■ WORK INSTRUCTION
Look through the entries for the string "agent", and copy each line that holds it.

■ ENTRIES SUPPLIED

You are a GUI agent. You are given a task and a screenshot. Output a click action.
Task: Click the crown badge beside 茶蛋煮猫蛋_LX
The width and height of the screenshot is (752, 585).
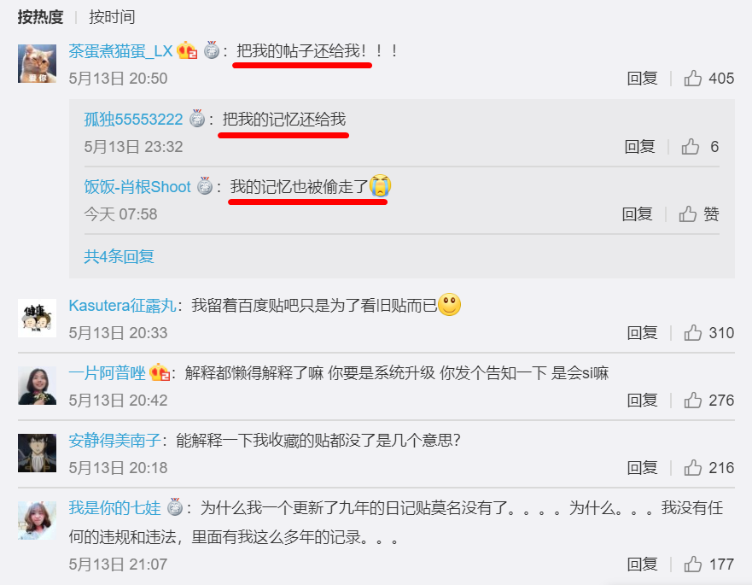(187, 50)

==

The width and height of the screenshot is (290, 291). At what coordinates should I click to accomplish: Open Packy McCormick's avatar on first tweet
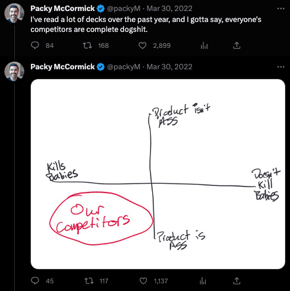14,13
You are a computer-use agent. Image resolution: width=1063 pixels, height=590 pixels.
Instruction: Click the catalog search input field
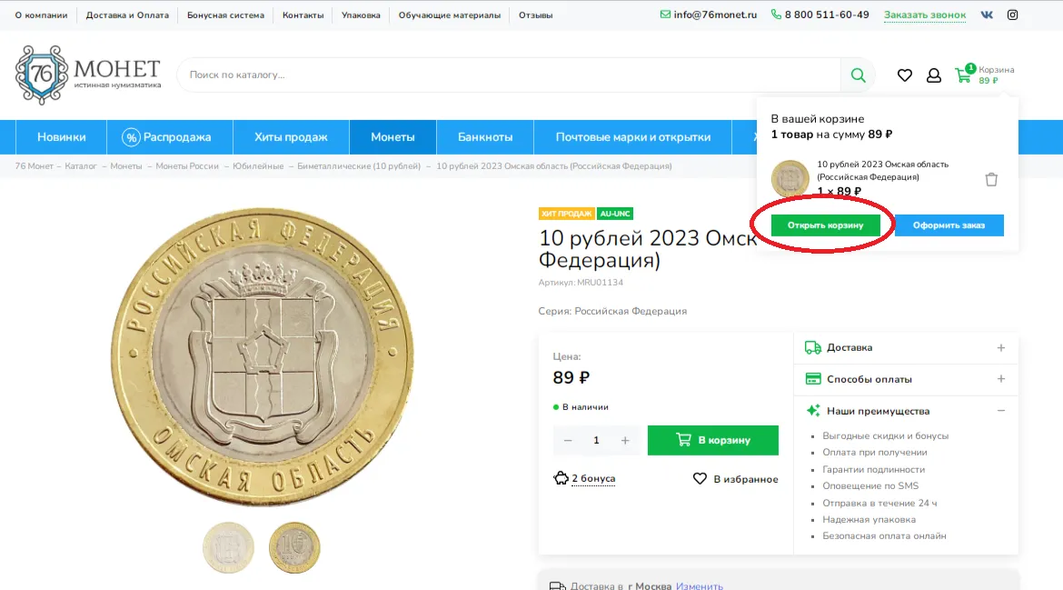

■ ANSWER
You are a GUI agent. You are given a task and a screenshot. Output a click action.
You are a computer-use agent. Image resolution: width=1063 pixels, height=590 pixels.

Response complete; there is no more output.